__WHAT YOU NEED TO DO__: Could you copy exactly the lines from the one containing "You are a GUI" through the last line of the records, leaving out every picture?

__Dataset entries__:
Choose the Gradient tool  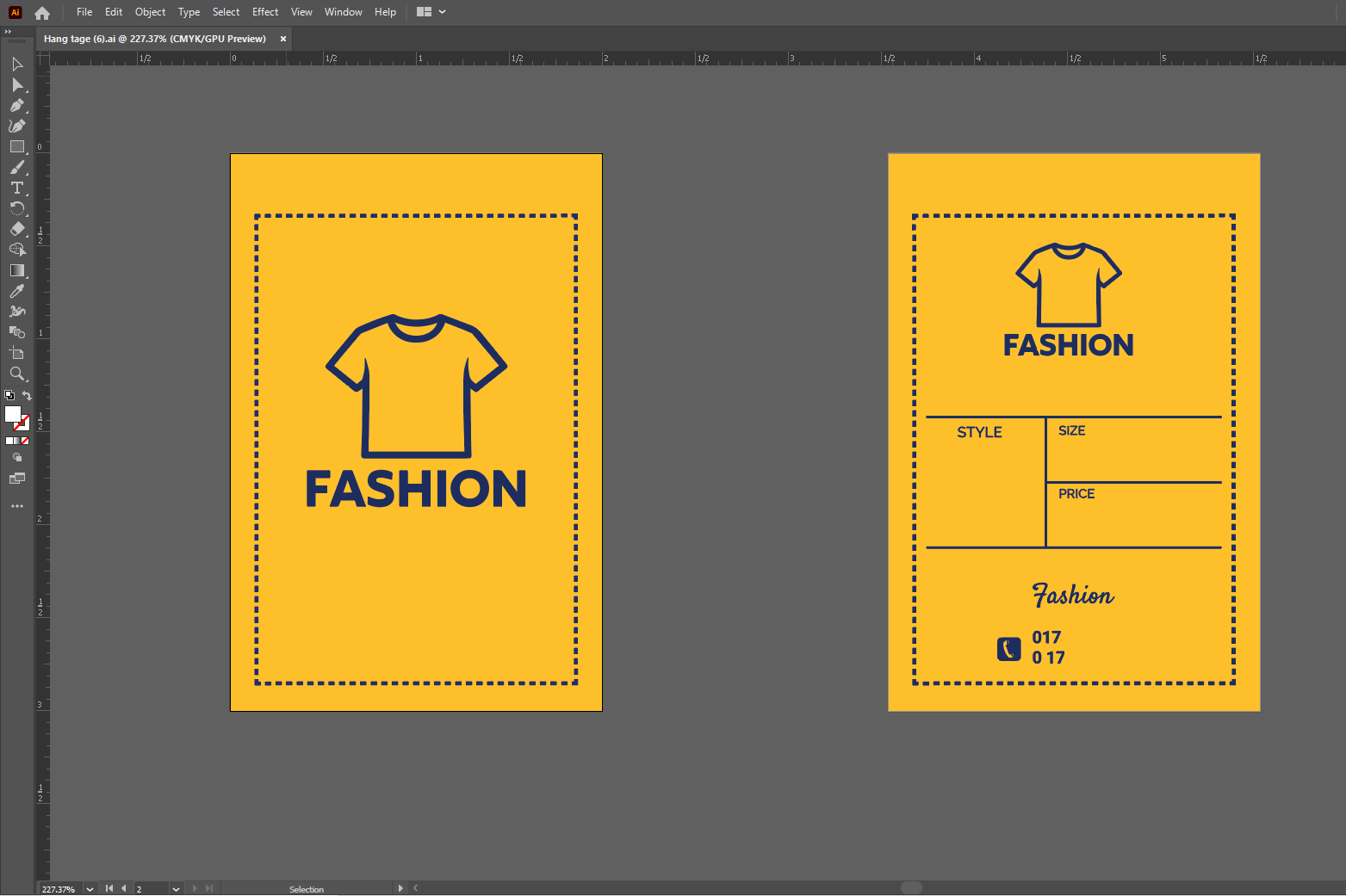click(x=16, y=270)
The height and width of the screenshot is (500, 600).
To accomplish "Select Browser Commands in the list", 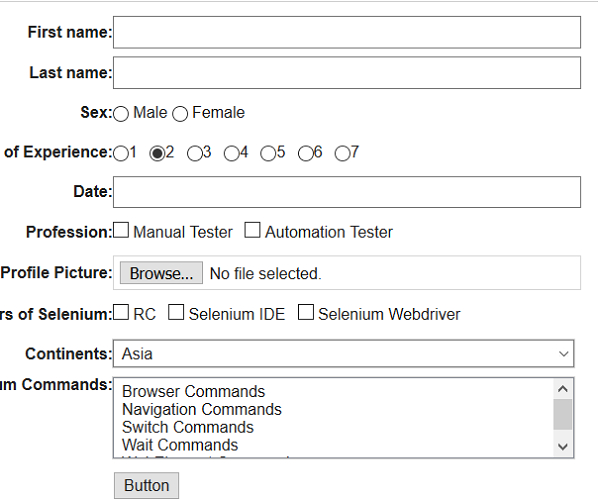I will click(x=194, y=391).
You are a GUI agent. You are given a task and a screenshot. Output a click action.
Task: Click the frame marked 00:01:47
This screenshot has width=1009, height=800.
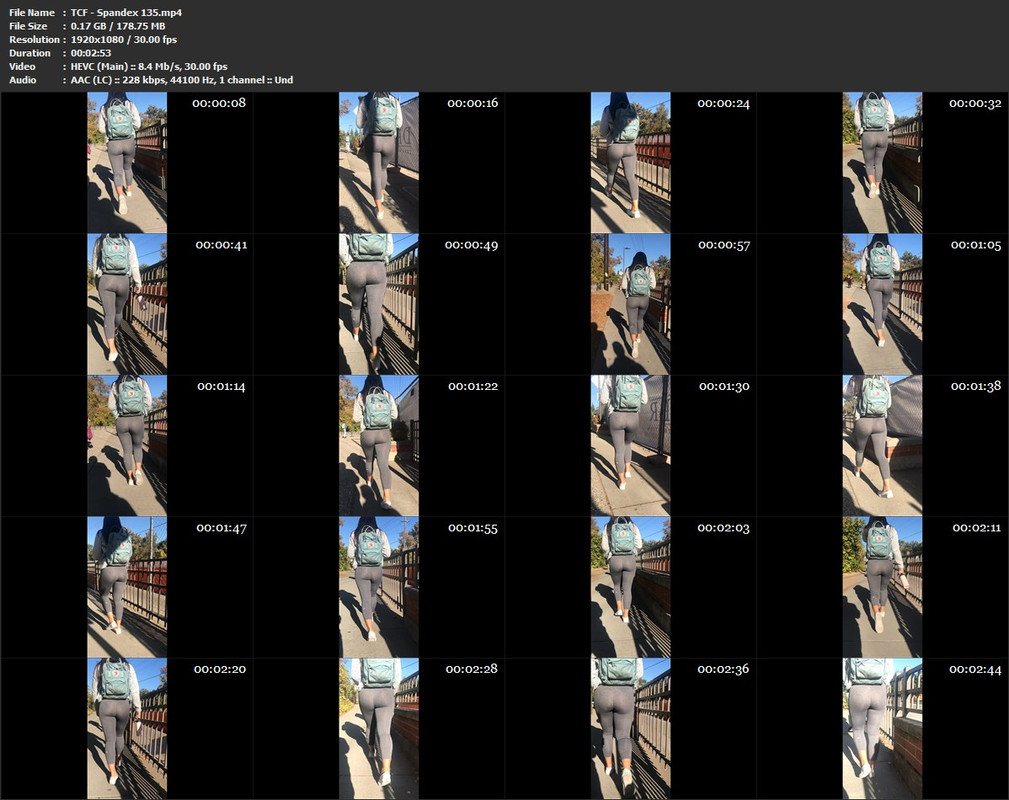point(127,587)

__TASK ANSWER__:
You are a GUI agent. You are given a task and a screenshot. Output a click action.
Task: Click the frame marked 00:01:47
This screenshot has width=1009, height=800.
point(127,587)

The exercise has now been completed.